20 minutes
4-6 portions
By Doreen Colondres for The National Pork Board
Bring the fall to your table. Try this healthy and aromatic pork chop loin recipe. Easy to make and very flavorful!
INGREDIENTS
- 4-6 large pork loin chops
- 4 tbsp. extra virgin olive oil
- 3 pounds of butternut squash, peeled, cleaned and cut into small cubes 1 medium red onion, small diced
- 3 cloves garlic, small diced
- 1/3 cup chicken broth
- 1 tsp. of fresh thyme
- 2 tsps. of fresh rosemary
- Salt and pepper to taste
PROCEDURE
- Season the chops with salt, pepper, thyme and set aside.

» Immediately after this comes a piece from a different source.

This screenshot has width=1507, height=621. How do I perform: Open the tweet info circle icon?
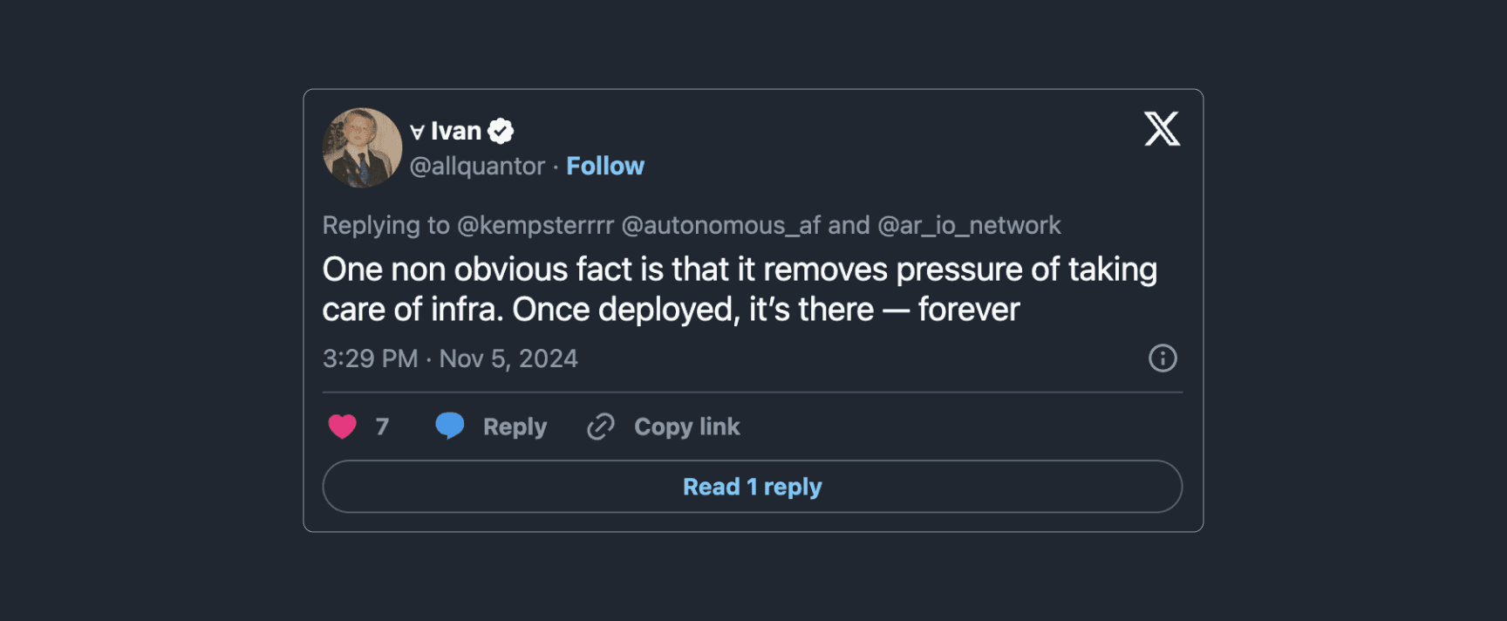[1162, 358]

- In a skillet over medium-high heat, add 2 tbsp. of olive oil and cook the chops for 3-4 min. each side.
- In another pan, add 2 tbsp. of olive oil and sauté the onion and garlic over medium-high heat for 3-4 minutes.
- Add the squash, broth, mix well, cover and cook on medium-low temperature for 8 min. stirring gently. Cook until tender but firm. One minute before serving, add the rosemary.
- Remove the chops and serve with the sofrito family style. Add more herbs if you want.